Desde este jueves, los teléfonos celulares que ingresen al país dejarán de pagar aranceles de importación, una medida impulsada por el Gobierno nacional con el objetivo de aumentar la competencia y reducir los precios finales para los consumidores.
La decisión completa un proceso iniciado en 2025, cuando los aranceles habían sido recortados del 16% al 8%. Con la alícuota ahora en 0%, desde el Ejecutivo aseguran que el impacto podría traducirse en rebajas de hasta un 30%, aunque aclararon que la baja no será inmediata ni automática.
Desde el Ministerio de Economía destacaron que la eliminación del impuesto apunta a facilitar el acceso a la tecnología, ampliar la oferta y generar precios más competitivos en el mercado. En esa línea, remarcaron que desde el comienzo de la reducción arancelaria ya se habían registrado descensos de entre 25% y 35% en distintos modelos de celulares.

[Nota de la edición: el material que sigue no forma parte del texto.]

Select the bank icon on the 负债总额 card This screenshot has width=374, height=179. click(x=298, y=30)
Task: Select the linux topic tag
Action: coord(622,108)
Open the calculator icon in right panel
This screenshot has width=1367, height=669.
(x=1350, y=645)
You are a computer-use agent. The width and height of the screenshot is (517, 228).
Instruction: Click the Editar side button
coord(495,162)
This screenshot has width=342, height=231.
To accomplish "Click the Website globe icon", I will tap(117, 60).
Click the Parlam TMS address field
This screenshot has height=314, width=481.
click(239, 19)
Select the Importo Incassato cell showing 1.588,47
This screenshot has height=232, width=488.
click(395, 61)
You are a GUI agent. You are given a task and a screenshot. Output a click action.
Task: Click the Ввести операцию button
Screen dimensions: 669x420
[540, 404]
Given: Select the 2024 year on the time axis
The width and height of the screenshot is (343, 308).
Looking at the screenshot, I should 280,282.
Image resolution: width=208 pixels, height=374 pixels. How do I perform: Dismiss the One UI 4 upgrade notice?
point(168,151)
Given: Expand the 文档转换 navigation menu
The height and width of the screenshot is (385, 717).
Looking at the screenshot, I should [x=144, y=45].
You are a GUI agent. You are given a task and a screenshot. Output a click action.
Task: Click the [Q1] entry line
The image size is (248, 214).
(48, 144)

El anuncio también fue respaldado por funcionarios del Gobierno, que celebraron la quita total del tributo como parte de una política de reducción impositiva.
Sin embargo, la medida generó rechazo en sectores industriales, especialmente en Tierra del Fuego. Desde la seccional Río Grande de la UOM advirtieron que la eliminación de aranceles afecta la producción nacional y pone en riesgo puestos de trabajo, recordando que el año pasado el gremio había llevado adelante un paro que paralizó fábricas electrónicas en la provincia.
Mientras tanto, el Gobierno sostiene que la apertura importadora permitirá mejorar la oferta, bajar los precios y favorecer la inclusión digital, en un mercado donde el valor de los celulares sigue siendo una de las principales preocupaciones de los consumidores.